START DATASET

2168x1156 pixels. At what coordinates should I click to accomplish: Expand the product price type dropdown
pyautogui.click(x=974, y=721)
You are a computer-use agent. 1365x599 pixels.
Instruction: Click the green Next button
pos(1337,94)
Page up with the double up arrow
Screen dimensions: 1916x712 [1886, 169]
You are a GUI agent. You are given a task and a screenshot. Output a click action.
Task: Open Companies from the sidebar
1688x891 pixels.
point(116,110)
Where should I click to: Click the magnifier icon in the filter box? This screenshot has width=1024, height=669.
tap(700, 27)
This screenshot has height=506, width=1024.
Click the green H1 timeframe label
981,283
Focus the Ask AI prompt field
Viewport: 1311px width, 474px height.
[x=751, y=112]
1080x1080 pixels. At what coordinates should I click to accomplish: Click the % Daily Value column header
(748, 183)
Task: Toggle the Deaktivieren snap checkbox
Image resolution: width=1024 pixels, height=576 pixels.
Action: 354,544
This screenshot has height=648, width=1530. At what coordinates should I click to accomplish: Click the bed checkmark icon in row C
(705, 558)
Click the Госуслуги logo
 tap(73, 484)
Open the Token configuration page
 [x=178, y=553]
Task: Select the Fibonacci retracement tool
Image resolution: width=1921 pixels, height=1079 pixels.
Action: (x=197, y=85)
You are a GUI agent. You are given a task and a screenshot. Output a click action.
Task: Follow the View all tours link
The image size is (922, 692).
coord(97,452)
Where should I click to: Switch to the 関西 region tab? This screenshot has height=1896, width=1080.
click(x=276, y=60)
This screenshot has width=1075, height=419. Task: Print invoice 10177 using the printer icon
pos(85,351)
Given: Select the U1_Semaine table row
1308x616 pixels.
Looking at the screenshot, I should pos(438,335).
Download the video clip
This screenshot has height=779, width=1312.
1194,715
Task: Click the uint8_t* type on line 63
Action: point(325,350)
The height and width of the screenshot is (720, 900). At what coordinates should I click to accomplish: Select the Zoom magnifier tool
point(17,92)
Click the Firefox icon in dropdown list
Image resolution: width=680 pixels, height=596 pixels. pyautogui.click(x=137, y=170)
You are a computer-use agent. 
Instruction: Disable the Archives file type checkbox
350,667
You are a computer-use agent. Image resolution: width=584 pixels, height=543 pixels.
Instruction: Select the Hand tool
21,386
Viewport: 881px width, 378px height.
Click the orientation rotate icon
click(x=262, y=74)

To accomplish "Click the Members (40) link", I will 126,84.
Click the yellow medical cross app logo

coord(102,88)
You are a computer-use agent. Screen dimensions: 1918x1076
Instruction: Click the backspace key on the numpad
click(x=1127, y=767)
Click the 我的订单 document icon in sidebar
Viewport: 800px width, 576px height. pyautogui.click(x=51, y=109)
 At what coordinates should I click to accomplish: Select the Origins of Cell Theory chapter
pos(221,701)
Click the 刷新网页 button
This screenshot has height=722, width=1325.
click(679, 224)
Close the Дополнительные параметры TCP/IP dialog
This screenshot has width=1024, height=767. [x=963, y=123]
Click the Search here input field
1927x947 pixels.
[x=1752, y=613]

END DATASET

* _EXERCISE BRIEF_: Please repeat the line that contains "Click the Search here input field" and every line after it through the end of the material above, exactly and with nothing added.

* _RESPONSE TO THE TASK_:
Click the Search here input field
1927x947 pixels.
[x=1752, y=613]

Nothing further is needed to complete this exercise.